Start of Data shown

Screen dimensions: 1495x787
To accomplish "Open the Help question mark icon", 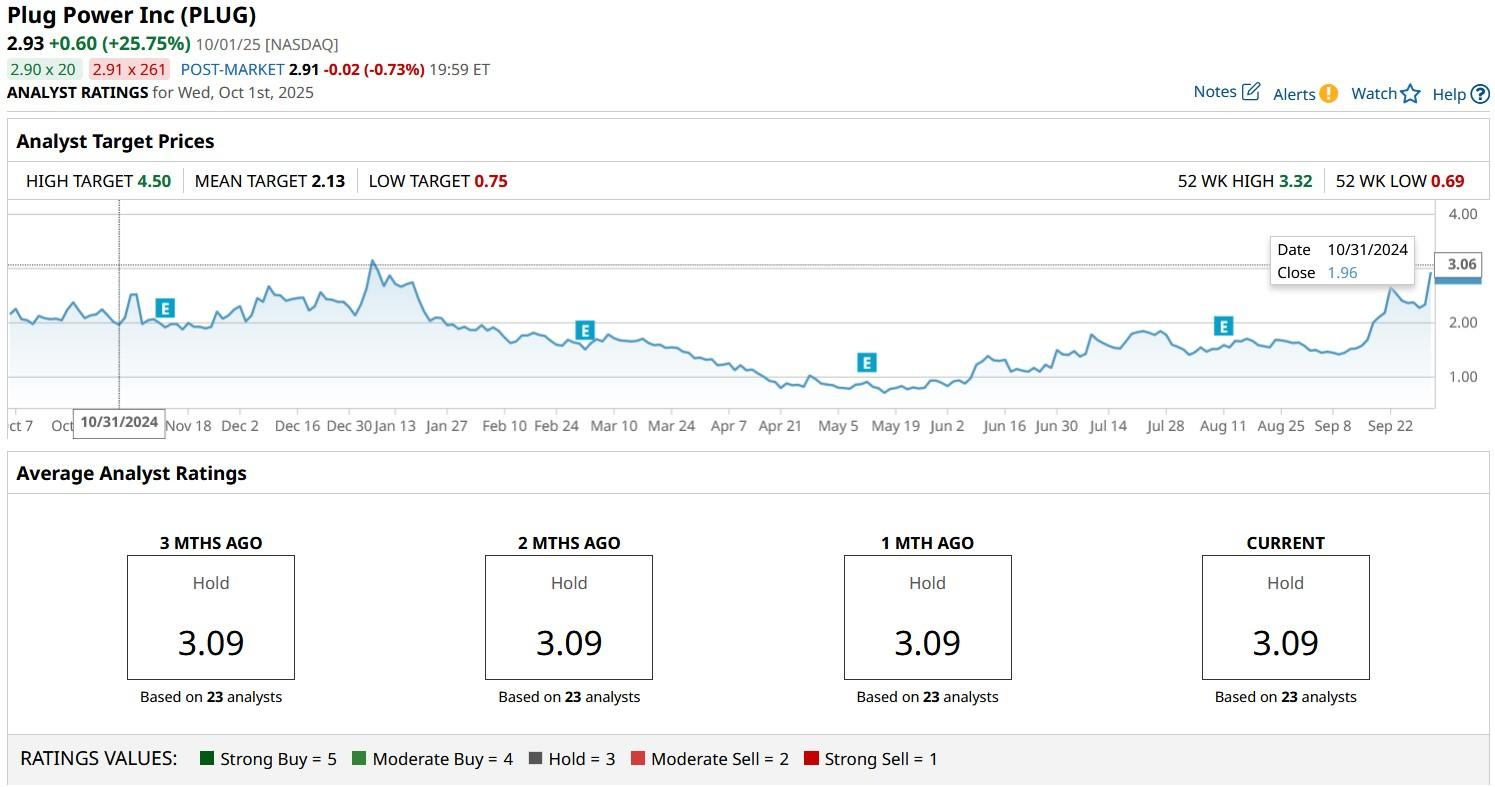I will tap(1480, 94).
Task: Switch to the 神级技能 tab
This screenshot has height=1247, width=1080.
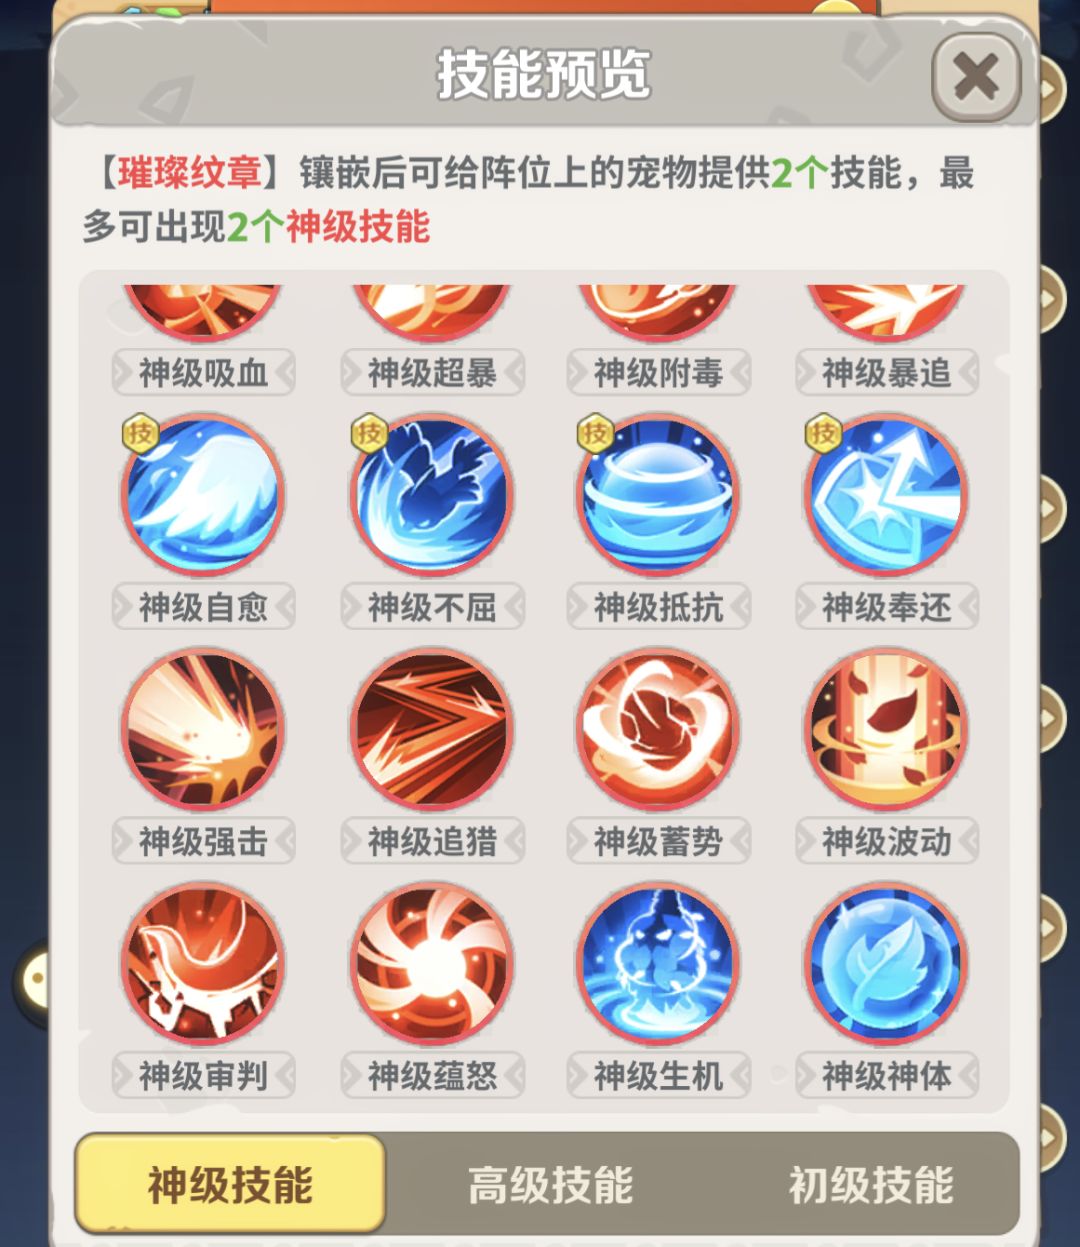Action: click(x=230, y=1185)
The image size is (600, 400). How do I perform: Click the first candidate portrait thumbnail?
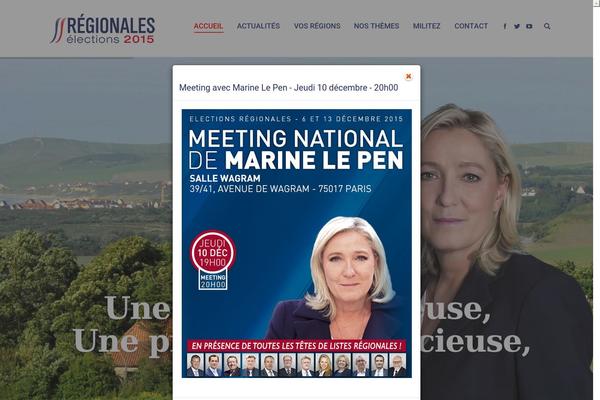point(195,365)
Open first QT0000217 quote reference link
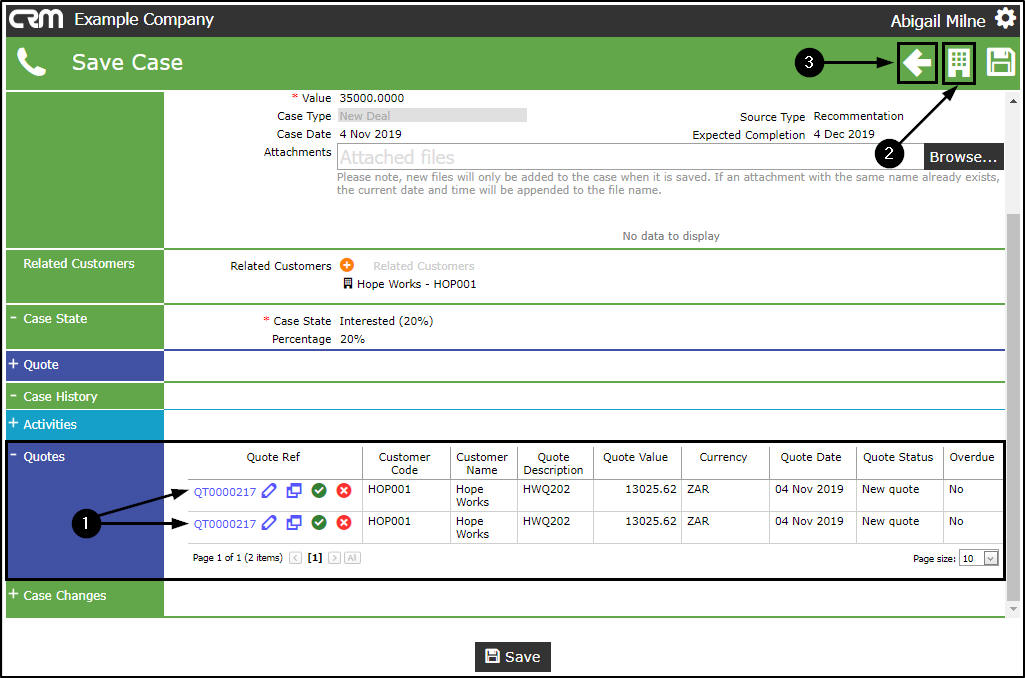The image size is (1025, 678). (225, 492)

End of Data shown

Task to carry out: What you need to copy is the run of lines from the one holding "The image size is (600, 400)." through the end of the data, exactly and only, both ends included, pictures omitted.

Task result:
The image size is (600, 400). How do I perform: Click the first candidate portrait thumbnail?
point(195,365)
Open first QT0000217 quote reference link
The image size is (1025, 678). (225, 492)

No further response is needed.